Page 48 of Bar Down






Chapter Eleven

Stephanie

Stephanie paced the hotel room, shoes discarded by the door, her stockinged feet silent on the carpet. Her phone sat on the nightstand, face down. She couldn't bear to look at the countdown clock again. Fifty-eight hours and dwindling, with tomorrow's flight back to New Haven eating up precious time they needed to solve this mess.

A soft knock at the door stopped her mid-stride. Her heart skipped, then raced as she checked the peephole—Marcus stood in the hallway, still in his game day suit minus the tie, his features softened in the dim corridor light.

She opened the door, stepping back to let him in. "Did anyone see you?"

"No." Marcus entered, placing his keycard on the dresser. "Most of the team's already in their rooms. Kane and Dmitri went to the hotel bar."

The door clicked shut behind him, and suddenly the room felt much smaller. The king-sized bed loomed in her peripheral vision, an unspoken possibility between them.

"I was thinking about the data breach," Marcus said, removing his suit jacket and draping it over the desk chair. "The pattern suggests—"

"Marcus." Stephanie interrupted softly. "Can we not talk about Reed right now?"

He paused, eyes meeting hers with an intensity that made her breath catch. "What would you prefer?"

The question hung between them, loaded with everything they'd been circling for weeks. Stephanie stepped forward, abandoning her carefully constructed phrases. Instead, she placed her palm against his chest, feeling his heart race beneath her fingertips.

"I don't want to discuss anything," she said, holding his gaze. "I've spent my whole career finding the right words for every situation. Right now, I'm tired of words."

Understanding dawned in his eyes. His hand came up to cover hers where it rested against his chest, his palm warm and sure.

"You're sure?" he asked, voice deepening to a tone she'd never heard from him before.

In answer, Stephanie rose onto her toes and pressed her lips to his. Unlike their previous kisses—hurried, stolen moments of lost control—this one began soft and deliberate. An invitation rather than an explosion.

Marcus responded with equal tenderness, his hand sliding to her waist while the other cradled the back of her neck. The gentleness of his touch belied the strength she knew his body possessed, sending a shiver down her spine at the contrast.

When they parted, his eyes searched hers. "Stephanie, if this is about distraction from the situation—"

"It's not," she interrupted, then reconsidered. "Or not entirely. I've wanted this—wanted you—since before Reed made his move.

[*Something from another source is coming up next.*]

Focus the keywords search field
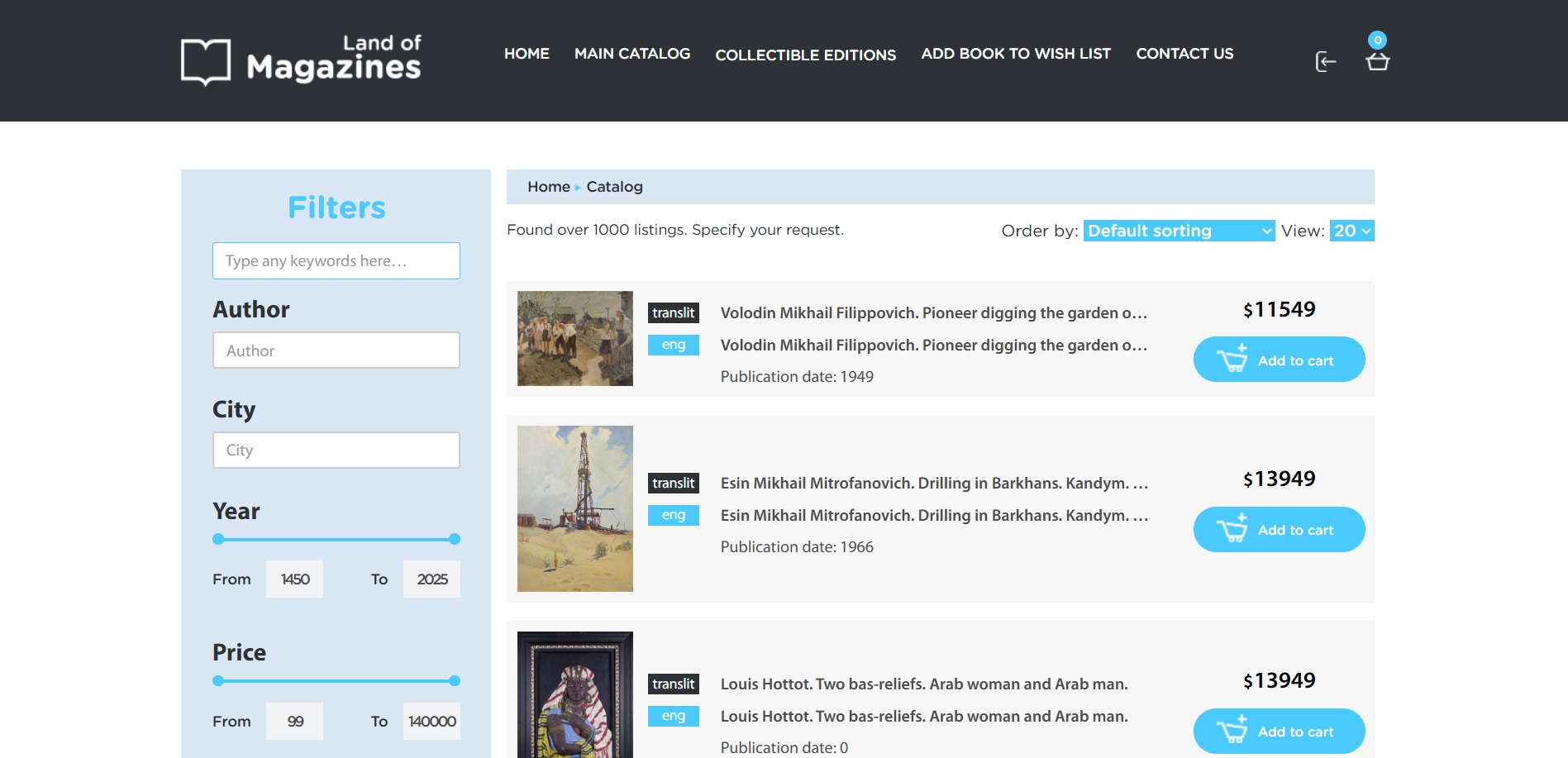This screenshot has width=1568, height=758. click(336, 260)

Maybe even since that first press conference where you corrected my player statistics in front of the entire Boston media corps."

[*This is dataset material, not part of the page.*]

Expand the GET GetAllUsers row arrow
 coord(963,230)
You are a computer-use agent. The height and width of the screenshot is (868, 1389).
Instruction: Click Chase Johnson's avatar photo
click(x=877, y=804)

A smile played across his lips, transforming his usually serious features. "When you told me I needed to learn the difference between data and narrative?"

"You were insufferable," she murmured, fingers working on the buttons of his dress shirt. "Still are, sometimes."

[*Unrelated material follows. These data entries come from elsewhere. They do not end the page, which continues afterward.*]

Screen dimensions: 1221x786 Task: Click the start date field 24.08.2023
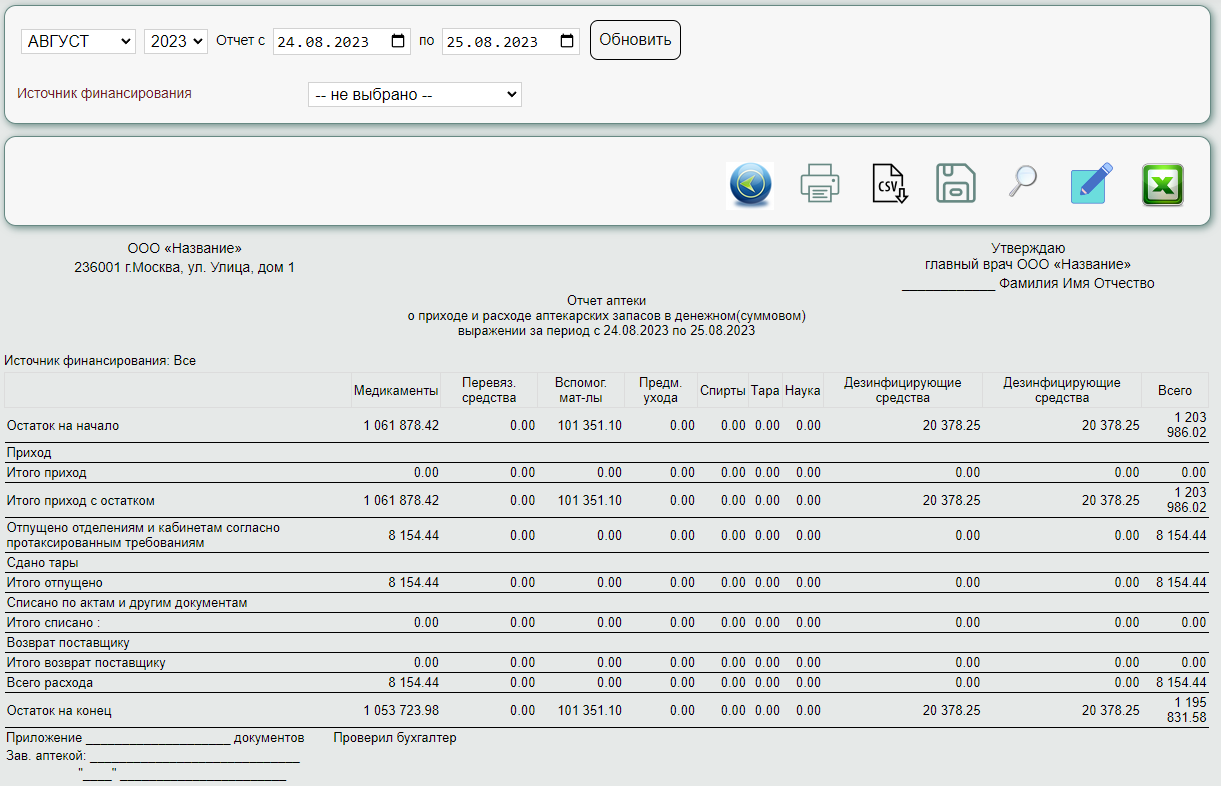coord(325,42)

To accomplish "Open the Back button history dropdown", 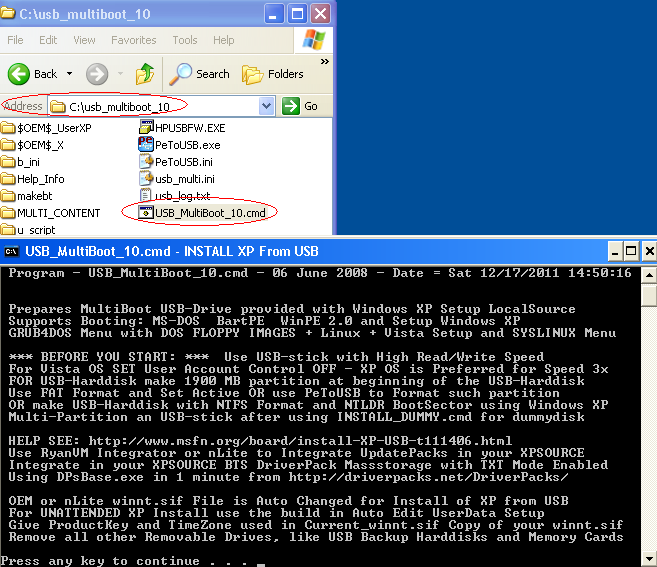I will coord(69,74).
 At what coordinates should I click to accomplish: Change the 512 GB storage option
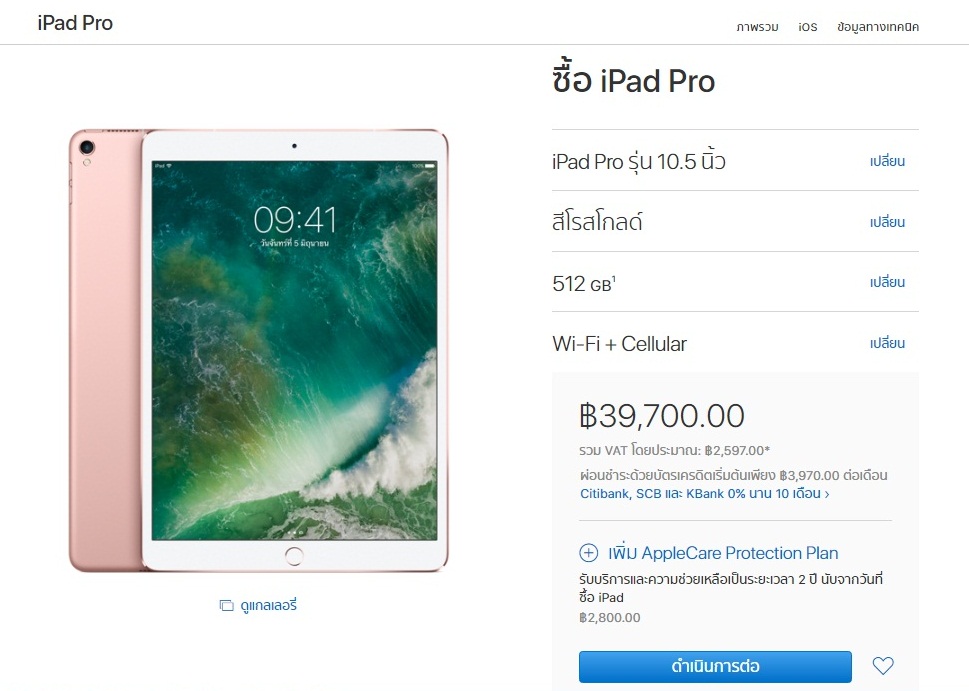(x=887, y=282)
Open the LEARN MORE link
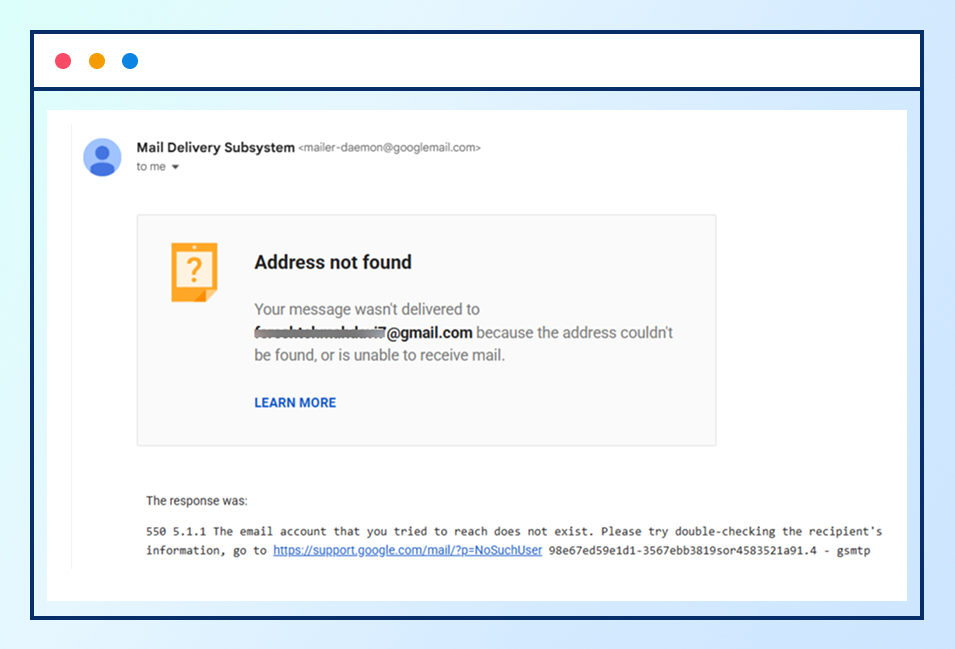Image resolution: width=955 pixels, height=649 pixels. (294, 402)
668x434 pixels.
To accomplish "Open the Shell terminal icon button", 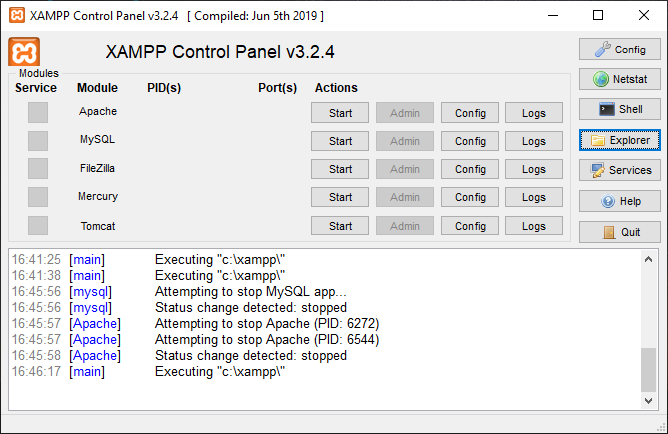I will click(x=619, y=109).
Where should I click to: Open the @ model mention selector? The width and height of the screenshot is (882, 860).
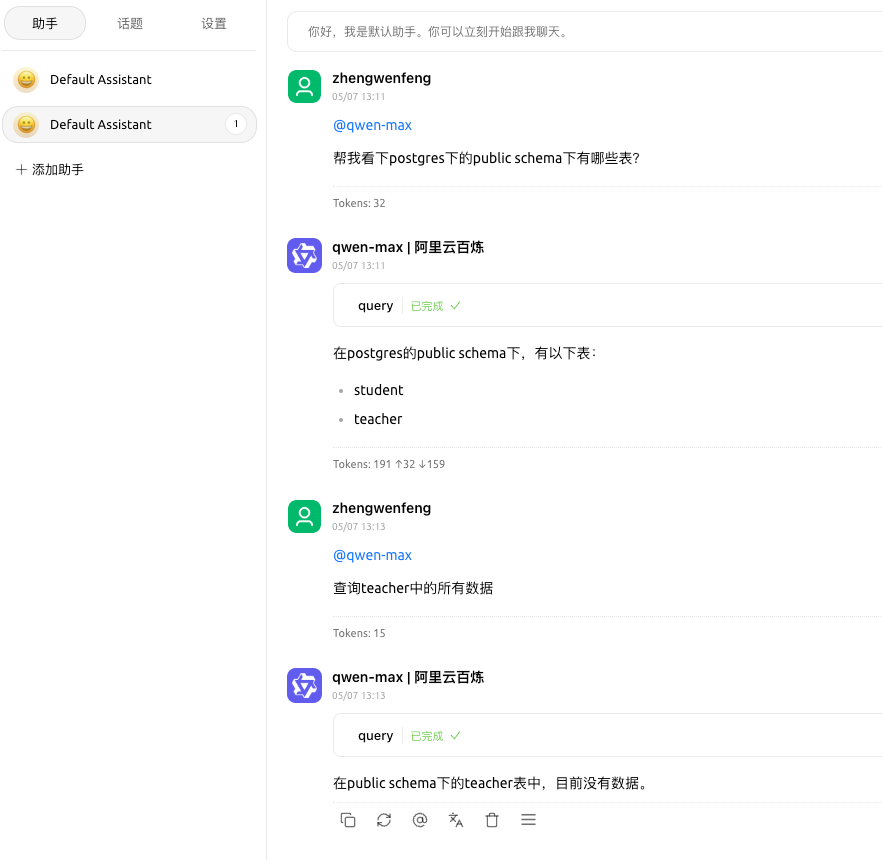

"You called my analytics 'soulless number-crunching,'" he reminded her, his hands finding the hem of her blouse.

"They were." She helped him ease the silk over her head, suddenly conscious of her simple black bra. The cool air kissed her skin, raising goosebumps that had nothing to do with temperature. "Until you started seeing the people behind the numbers."

His eyes darkened as they took in her newly revealed skin, a flush spreading across her chest under his gaze. When he looked at her like that—like she was something precious and desired—it stole the breath from her lungs.

"You're beautiful," he whispered, hands hovering just above her skin as if seeking permission.